Task: Copy the listing from the line containing "Click the Espanyol club crest icon" through the end of the listing, changing "magnifier" to "magnifying glass" and leaving everything else unchanged.

Task input:
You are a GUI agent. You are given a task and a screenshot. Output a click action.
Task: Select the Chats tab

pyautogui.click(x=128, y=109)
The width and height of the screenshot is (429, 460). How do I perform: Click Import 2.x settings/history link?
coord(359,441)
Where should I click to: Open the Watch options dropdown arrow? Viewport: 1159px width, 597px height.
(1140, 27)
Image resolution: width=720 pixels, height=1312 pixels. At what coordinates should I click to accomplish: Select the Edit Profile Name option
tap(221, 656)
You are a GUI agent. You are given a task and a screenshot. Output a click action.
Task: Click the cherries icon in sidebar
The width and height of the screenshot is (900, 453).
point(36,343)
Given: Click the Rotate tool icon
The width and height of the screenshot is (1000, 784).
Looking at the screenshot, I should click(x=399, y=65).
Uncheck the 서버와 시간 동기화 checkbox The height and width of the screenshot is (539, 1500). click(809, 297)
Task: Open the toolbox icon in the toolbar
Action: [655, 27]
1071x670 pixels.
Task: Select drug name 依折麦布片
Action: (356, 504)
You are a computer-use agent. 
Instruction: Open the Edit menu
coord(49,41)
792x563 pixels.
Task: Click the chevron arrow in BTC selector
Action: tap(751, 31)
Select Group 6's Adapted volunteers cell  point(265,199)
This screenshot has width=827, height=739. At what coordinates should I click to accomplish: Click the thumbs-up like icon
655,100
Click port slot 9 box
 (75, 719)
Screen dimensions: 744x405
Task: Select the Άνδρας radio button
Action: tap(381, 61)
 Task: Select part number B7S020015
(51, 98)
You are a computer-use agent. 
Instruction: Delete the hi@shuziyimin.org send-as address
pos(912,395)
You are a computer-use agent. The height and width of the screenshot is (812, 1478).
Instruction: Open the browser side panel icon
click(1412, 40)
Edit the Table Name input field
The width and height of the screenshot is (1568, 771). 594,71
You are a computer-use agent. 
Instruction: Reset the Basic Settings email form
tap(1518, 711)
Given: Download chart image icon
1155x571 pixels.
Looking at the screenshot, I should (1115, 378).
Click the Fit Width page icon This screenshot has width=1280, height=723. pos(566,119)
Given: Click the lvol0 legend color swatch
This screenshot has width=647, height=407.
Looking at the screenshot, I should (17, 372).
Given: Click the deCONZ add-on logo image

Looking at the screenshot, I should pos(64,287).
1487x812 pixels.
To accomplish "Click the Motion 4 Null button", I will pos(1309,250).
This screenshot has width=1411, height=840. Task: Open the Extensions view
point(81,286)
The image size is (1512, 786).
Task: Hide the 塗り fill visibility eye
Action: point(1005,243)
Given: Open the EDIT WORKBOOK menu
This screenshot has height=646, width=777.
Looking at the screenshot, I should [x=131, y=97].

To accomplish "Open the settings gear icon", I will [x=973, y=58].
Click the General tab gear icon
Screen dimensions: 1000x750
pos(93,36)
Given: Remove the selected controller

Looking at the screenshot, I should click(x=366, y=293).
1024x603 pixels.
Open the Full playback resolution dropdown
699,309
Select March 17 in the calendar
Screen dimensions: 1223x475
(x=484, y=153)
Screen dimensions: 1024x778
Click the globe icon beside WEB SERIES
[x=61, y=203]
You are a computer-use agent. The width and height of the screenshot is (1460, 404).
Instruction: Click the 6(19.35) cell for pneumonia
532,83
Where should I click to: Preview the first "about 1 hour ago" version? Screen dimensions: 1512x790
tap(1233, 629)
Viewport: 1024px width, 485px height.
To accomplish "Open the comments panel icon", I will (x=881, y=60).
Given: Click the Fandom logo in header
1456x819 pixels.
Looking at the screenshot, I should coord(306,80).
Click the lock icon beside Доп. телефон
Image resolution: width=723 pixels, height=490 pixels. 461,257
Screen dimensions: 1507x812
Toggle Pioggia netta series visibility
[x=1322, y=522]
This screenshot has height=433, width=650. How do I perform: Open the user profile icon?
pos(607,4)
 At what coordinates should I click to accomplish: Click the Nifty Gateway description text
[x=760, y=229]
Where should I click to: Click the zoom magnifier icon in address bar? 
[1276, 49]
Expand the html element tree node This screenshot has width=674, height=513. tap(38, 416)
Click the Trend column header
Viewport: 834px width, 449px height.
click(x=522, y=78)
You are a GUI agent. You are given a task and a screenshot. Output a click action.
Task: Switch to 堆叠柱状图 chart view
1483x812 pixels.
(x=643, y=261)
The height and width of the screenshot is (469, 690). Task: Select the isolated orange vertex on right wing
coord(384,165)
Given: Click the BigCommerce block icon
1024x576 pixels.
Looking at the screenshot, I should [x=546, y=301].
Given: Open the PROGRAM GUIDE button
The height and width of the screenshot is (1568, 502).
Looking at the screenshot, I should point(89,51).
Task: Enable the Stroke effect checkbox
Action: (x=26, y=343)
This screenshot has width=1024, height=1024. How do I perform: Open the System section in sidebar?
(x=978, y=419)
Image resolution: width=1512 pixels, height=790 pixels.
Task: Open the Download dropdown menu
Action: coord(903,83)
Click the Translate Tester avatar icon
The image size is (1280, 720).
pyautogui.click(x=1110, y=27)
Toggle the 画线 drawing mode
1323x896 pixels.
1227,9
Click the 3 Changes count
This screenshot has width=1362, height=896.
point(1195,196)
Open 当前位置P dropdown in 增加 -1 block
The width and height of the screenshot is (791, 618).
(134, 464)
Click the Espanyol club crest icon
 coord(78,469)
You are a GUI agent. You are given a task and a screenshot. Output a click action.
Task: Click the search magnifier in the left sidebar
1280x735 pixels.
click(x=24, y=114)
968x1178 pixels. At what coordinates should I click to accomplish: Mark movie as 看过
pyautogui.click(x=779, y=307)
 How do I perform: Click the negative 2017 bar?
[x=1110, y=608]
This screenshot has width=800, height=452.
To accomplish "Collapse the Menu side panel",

Completed exercise:
Click the Espanyol club crest icon
 coord(78,469)
You are a GUI agent. You are given a task and a screenshot. Output a click action.
Task: Click the search magnifying glass in the left sidebar
1280x735 pixels.
click(x=24, y=114)
968x1178 pixels. At what coordinates should I click to accomplish: Mark movie as 看过
pyautogui.click(x=779, y=307)
 How do I perform: Click the negative 2017 bar?
[x=1110, y=608]
This screenshot has width=800, height=452.
To accomplish "Collapse the Menu side panel",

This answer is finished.